The term of this agreement is based on specific development milestones, including the timing of IND filings and completion of phase 1 studies, but will extend for a minimum of three years. In addition, Celgene will no longer have the right of first negotiation on a business combination with Epizyme.

Financial Update

The Company also announced today that, based on its current operating plans, it projects that its cash and cash equivalents will be sufficient to fund operations through at least the end of the second quarter of 2017, prior to including any potential option exercise fees or future milestone payments. This new cash outlook reflects a significant reallocation of resources, implementation of cost savings initiatives, the additional capital provided from the Celgene extension fee payment and the partial exercise of the overallotment option in April from the Company’s March public financing.

"We have increased investment in tazemetostat development, both as a single agent and in future studies in combination with other agents," said Andrew Singer, Executive Vice President and Chief Financial Officer at Epizyme. "This required reprioritizing our pipeline development plans and reducing operating costs. We are excited about the updated data from our dose escalation and dose expansion studies presented at the International Congress on Malignant Lymphoma in Lugano, Switzerland on June 20. We look forward to presenting additional data at the European Society for Medical Oncology’s European Cancer Congress in Vienna, Austria on September 26."

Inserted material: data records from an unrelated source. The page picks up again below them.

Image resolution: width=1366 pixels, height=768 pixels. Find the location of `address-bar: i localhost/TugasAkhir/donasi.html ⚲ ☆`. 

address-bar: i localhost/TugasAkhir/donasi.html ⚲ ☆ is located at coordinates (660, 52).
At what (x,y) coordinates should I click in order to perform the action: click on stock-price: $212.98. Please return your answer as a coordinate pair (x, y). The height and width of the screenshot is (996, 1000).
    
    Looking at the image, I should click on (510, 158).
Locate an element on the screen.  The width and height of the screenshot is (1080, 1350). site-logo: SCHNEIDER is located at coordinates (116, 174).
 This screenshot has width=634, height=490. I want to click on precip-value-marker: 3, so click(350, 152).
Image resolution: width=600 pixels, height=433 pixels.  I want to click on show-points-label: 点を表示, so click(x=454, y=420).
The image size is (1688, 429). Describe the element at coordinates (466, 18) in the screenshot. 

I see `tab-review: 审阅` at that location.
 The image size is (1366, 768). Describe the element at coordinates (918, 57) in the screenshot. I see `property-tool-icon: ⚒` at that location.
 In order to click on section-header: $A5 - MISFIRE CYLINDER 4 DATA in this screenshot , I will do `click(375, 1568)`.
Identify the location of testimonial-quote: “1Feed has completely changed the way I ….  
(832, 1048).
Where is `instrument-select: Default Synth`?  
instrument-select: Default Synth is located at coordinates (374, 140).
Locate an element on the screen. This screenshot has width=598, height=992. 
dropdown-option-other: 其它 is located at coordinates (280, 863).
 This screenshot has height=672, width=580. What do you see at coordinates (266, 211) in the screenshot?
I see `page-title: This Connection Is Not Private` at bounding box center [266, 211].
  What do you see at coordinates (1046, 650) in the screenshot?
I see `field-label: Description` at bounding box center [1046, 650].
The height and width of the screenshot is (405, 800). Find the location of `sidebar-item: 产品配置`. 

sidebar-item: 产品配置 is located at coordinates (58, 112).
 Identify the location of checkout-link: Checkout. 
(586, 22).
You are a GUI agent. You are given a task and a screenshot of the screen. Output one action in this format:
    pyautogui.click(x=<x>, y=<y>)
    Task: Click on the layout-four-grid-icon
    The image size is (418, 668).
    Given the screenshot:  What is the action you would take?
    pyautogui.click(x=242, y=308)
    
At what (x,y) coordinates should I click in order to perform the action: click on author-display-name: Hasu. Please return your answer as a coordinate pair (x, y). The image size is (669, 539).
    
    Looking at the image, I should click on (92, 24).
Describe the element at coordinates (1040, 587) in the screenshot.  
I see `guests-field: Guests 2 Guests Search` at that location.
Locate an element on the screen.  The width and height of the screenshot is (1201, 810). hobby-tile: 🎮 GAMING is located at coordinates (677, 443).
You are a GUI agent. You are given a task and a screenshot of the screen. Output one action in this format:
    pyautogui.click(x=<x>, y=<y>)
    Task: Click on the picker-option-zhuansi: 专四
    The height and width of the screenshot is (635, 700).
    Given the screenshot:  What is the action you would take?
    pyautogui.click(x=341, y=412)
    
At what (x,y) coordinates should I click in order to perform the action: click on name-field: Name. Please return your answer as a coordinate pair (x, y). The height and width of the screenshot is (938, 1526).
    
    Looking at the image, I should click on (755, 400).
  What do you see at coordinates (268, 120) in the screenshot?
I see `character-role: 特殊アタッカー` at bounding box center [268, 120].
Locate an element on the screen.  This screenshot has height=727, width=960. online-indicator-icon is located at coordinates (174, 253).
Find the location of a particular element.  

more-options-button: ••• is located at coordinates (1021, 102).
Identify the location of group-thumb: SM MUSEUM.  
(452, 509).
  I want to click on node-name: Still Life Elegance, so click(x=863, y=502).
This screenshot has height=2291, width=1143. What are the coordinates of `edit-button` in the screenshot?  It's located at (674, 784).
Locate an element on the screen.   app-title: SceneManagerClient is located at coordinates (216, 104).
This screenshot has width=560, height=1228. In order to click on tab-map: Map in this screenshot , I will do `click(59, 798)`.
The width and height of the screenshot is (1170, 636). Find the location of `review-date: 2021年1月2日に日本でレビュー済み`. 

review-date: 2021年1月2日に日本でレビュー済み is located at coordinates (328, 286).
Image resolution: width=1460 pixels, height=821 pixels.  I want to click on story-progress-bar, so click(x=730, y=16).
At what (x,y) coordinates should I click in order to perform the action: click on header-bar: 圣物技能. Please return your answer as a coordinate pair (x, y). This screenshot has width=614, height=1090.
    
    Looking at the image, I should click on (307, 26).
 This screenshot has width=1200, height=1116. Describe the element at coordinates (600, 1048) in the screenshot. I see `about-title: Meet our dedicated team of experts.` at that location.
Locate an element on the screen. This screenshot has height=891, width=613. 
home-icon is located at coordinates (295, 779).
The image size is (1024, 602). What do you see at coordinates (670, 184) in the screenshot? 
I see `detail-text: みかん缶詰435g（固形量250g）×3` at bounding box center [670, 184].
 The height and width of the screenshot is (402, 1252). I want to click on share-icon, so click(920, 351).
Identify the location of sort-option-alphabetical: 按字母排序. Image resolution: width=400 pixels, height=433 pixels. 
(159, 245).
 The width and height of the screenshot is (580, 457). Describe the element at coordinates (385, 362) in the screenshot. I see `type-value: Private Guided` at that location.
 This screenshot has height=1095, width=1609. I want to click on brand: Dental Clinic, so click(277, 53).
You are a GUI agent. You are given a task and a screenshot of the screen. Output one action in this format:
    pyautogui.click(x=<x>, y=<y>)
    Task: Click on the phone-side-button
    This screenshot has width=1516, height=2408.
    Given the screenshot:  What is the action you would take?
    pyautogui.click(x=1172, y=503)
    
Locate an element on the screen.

About Tazemetostat (EPZ-6438)

Epizyme is developing tazemetostat for the treatment of non-Hodgkin lymphoma patients and patients with INI1-deficient solid tumors. Tazemetostat is a first-in-class small molecule inhibitor of EZH2 developed by Epizyme. In many human cancers, aberrant EZH2 enzyme activity results in misregulation of genes that control cell proliferation resulting in the rapid and unconstrained growth of tumor cells. Tazemetostat is the WHO International Non-Proprietary Name (INN) for compound EPZ-6438.

Tazemetostat is the second HMT inhibitor to enter human clinical development (following Epizyme’s DOT1L inhibitor, pinometostat).

Epizyme is conducting a five-arm, multi-center international phase 2 clinical trial that will assess the safety and activity of tazemetostat in patients with relapsed or refractory non-Hodgkin lymphoma. A phase 1 dose escalation and dose expansion trial of tazemetostat is also ongoing, with additional data expected to be reported later in 2015. Additional information about this program, including clinical trial information, may be found here: View Source

About Pinometostat (EPZ-5676)

Epizyme is developing pinometostat, a small molecule inhibitor of DOT1L created with Epizyme’s proprietary product platform, for the treatment of patients with acute leukemia in which the MLL gene is rearranged due to a chromosomal translocation (MLL-r). Due to these rearrangements, DOT1L is misregulated, resulting in the increased expression of genes causing leukemia. Pinometostat is the WHO International Non-Proprietary Name (INN) for compound EPZ-5676.

Epizyme believes that pinometostat was the first HMT inhibitor to enter human clinical development. Epizyme is currently conducting a two-stage Phase 1 study in adult MLL-r patients and in May 2014, initiated a Phase 1b study of pinometostat in pediatric patients with rearrangements of the MLL gene. The adult dose escalation cohorts have completed enrollment, and an adult MLL-r dose expansion cohort is now enrolling patients. Additional information about these ongoing Phase 1 studies can be found here: View Source

Pinometostat has been granted orphan drug designation for the treatment of acute lymphoblastic leukemia (ALL) and acute myeloid leukemia (AML) by the Food and Drug Administration in the U.S. and by the European Commission in Europe.

Epizyme retains all U.S. rights to pinometostat and has granted Celgene an exclusive license to pinometostat outside of the U.S.